Panaji: Despite the Goa State Biodiversity Board’s (GSBB) guidelines to regulate extraction of edible clams and other shellfish, unsustainable harvesting of the endangered windowpane oysters continued near Vareg island, Chicalim, on Sunday.
Chicalim bay is the only known breeding site of these unique bivalves in Goa and one of the few on India’s west coast. The bio-resource, which was available aplenty at this site a couple of decades ago, has begun disappearing due to large-scale and indiscriminate extraction.
But, just like during this season, it had occasionally reappeared over the last few years when mining and barge movement halted.
“Though the water was waist-high, at least 40 people, mostly from far-off places were seen extracting windowpane oysters, some of which were juveniles of just about three inches,” Johnson Stephen, a local environmental activist said.
During a few bumper seasons of tisreo (clams), windowpane oysters (menddio) and other shellfish, particularly during the Covid-19 pandemic, the biodiversity management committee (BMC) of Chicalim had succeeded in keeping unruly extractors at bay with police help. Taking cognisance of the BMC’s efforts, GSBB had notified guidelines in September 2022 to ensure that only locals residing within a five-kilometre radius sourced the shellfish through traditional hand-picking methods. But this year, implementation has run into problems as people on bikes descend onto the habitat and carry away sack-loads of the threatened species.
“If we exploit everything the way it is done — unscientifically — nothing will be available.
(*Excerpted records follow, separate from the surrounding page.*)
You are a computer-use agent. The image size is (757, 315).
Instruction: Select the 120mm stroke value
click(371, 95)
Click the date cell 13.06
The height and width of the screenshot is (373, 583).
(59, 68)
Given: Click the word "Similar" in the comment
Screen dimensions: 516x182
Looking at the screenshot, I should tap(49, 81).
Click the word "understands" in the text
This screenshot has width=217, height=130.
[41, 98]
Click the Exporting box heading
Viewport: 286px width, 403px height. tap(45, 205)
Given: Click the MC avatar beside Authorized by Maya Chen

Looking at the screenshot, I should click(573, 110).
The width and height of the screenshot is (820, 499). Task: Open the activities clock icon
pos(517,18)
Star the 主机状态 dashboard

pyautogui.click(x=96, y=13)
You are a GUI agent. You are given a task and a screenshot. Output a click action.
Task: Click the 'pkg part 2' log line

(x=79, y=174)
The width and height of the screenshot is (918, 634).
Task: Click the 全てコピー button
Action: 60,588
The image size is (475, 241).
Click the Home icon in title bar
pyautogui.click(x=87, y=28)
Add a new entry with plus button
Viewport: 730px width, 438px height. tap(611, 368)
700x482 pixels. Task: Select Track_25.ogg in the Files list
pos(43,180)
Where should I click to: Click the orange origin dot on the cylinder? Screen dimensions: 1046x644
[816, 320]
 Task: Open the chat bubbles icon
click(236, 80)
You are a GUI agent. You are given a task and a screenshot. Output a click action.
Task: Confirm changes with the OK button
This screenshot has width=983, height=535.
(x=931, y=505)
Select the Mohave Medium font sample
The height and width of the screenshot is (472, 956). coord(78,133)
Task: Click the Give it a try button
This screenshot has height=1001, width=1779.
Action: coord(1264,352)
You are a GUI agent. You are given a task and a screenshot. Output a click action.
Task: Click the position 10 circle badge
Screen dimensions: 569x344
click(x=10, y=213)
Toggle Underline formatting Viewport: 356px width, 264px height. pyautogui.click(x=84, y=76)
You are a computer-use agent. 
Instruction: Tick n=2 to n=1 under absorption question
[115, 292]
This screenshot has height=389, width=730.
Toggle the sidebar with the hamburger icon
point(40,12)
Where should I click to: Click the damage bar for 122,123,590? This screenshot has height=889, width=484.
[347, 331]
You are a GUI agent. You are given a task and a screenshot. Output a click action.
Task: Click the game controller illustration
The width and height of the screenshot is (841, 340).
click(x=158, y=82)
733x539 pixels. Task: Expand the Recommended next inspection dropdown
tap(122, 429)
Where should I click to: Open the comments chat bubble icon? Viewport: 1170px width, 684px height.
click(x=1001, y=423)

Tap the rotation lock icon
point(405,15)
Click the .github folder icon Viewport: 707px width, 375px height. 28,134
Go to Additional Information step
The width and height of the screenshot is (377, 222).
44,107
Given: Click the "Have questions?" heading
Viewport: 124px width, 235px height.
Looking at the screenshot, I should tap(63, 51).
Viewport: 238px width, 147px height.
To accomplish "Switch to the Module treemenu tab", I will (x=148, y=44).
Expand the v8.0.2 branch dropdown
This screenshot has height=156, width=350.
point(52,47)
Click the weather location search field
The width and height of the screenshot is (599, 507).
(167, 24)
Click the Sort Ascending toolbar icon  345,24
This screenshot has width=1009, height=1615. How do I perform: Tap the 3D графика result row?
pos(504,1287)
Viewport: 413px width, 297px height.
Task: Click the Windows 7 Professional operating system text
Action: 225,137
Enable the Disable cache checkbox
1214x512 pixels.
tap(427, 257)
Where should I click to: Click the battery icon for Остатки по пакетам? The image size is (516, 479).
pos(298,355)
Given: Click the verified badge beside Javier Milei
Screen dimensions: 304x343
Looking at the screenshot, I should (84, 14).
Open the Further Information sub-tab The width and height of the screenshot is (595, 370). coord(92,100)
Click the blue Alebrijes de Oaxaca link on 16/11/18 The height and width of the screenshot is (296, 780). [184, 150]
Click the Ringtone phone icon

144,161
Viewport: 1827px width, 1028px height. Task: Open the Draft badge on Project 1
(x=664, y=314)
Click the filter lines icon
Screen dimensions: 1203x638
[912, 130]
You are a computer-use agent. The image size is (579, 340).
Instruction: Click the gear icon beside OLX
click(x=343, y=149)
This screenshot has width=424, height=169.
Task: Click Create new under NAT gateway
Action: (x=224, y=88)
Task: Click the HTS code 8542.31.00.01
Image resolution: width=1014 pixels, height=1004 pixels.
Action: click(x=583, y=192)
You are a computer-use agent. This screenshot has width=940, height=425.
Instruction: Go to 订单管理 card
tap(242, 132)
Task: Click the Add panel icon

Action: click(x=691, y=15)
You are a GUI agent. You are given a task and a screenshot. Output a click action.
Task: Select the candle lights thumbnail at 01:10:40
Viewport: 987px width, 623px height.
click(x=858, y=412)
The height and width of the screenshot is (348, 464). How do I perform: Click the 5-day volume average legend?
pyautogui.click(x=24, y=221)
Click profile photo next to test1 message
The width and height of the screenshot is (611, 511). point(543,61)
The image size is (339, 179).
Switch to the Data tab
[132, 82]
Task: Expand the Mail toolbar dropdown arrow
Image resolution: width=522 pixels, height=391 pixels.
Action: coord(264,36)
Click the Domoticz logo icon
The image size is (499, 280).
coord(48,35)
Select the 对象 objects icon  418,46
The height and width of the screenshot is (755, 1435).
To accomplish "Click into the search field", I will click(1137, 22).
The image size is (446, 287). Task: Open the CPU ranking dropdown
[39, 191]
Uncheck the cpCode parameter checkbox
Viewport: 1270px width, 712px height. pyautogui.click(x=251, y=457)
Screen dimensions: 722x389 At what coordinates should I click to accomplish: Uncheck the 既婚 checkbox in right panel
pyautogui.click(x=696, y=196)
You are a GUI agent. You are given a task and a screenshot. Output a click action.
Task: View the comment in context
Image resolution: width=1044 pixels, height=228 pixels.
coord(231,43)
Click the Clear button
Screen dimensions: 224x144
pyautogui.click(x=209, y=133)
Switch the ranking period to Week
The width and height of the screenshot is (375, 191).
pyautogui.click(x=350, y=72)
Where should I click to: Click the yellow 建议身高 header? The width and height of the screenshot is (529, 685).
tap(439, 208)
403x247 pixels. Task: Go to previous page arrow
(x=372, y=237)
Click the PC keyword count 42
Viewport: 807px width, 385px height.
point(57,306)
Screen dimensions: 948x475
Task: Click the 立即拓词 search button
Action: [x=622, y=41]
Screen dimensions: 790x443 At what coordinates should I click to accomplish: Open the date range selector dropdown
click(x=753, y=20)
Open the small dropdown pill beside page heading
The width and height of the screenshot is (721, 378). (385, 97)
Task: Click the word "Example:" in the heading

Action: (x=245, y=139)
It is like agriculture. We need seed for regrowth,” Baban Ingole, a GSBB expert member and former NIO scientist, said.
Ingole, who visited the site on Sunday, said the resurfacing of bivalves is encouraging, and called for sustainable extraction.
Biodiversity managers are faced with aggressive extractors who claim that people have every right to source the shellfish. Others blame the local BMC for not stopping the plunder. But BMC chairman Rui Manuel Araujo cited lack of funds as one of the hurdles in enforcing guidelines. “We are also waiting for the government to declare Chicalim bay as a biodiversity heritage site,” Araujo said.
Others feel that the authorities should step in to regulate the activity as the oysters are protected under Schedule IV of Indian Wildlife Protection Act, 1972. “The forest department should play a proactive role in stopping this plunder, and handhold efforts of locals, conservationists and activists,” said Cyril Fernandes, convener of the Chicalim Biocrusaders.